[Items from a dataset]
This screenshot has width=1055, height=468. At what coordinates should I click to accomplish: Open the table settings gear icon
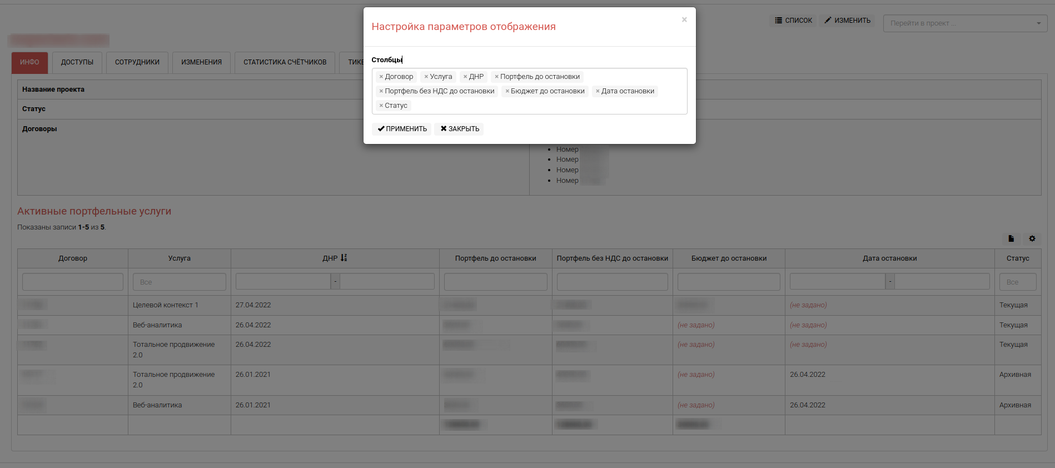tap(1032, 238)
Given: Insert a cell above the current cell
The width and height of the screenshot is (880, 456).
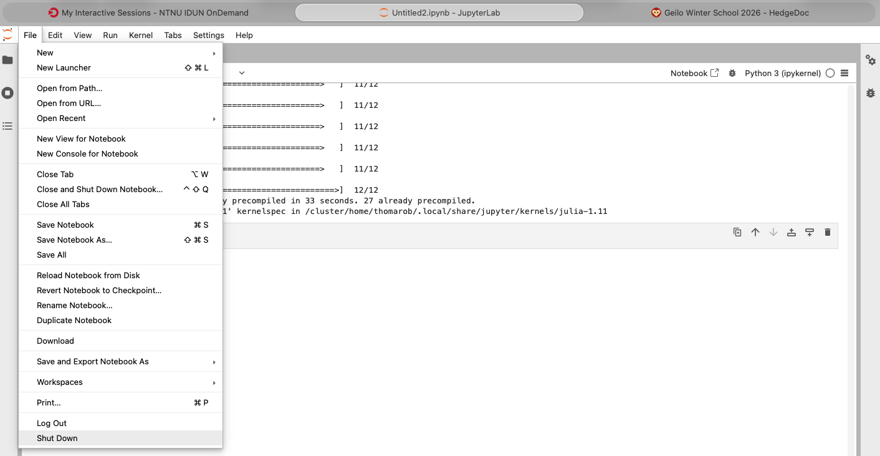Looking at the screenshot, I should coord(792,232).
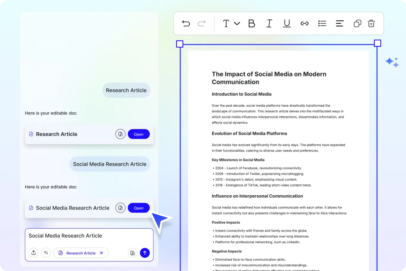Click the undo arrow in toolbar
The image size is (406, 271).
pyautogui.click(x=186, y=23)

---

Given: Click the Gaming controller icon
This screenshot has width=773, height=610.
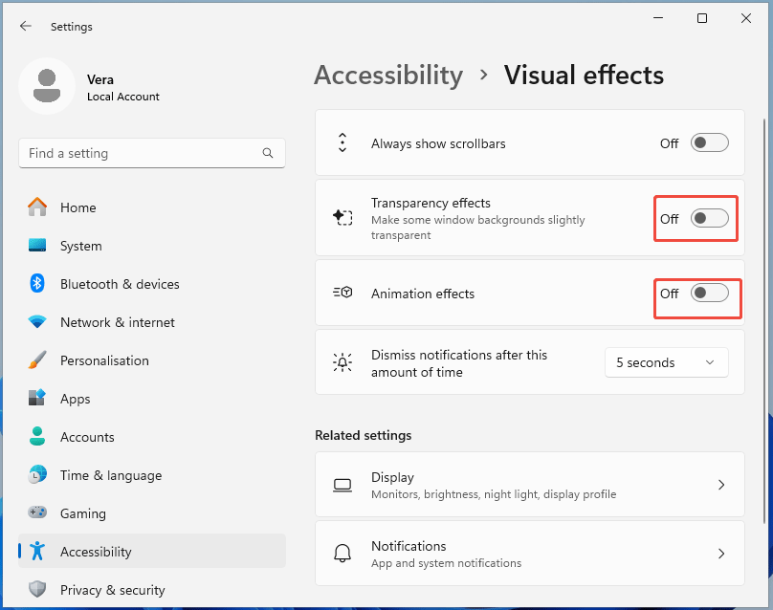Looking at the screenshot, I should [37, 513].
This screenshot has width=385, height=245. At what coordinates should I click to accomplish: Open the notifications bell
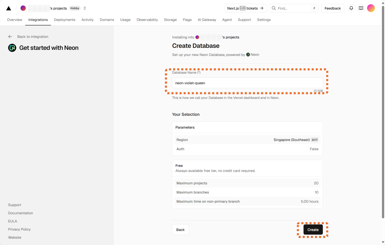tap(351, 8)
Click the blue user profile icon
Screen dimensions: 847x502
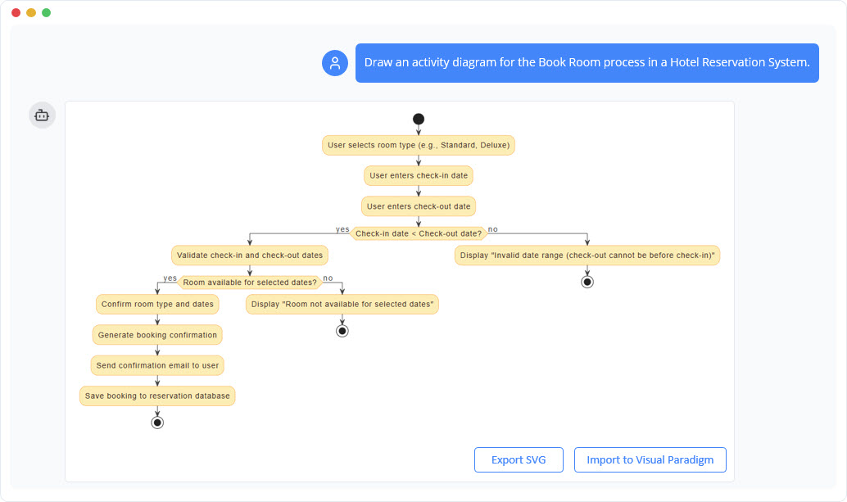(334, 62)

**Exercise instructions**
Go through the entries and report every line with the string "Given".

**Exercise solution**
Given: Insert a cell above the current cell
Given: Click the Gaming controller icon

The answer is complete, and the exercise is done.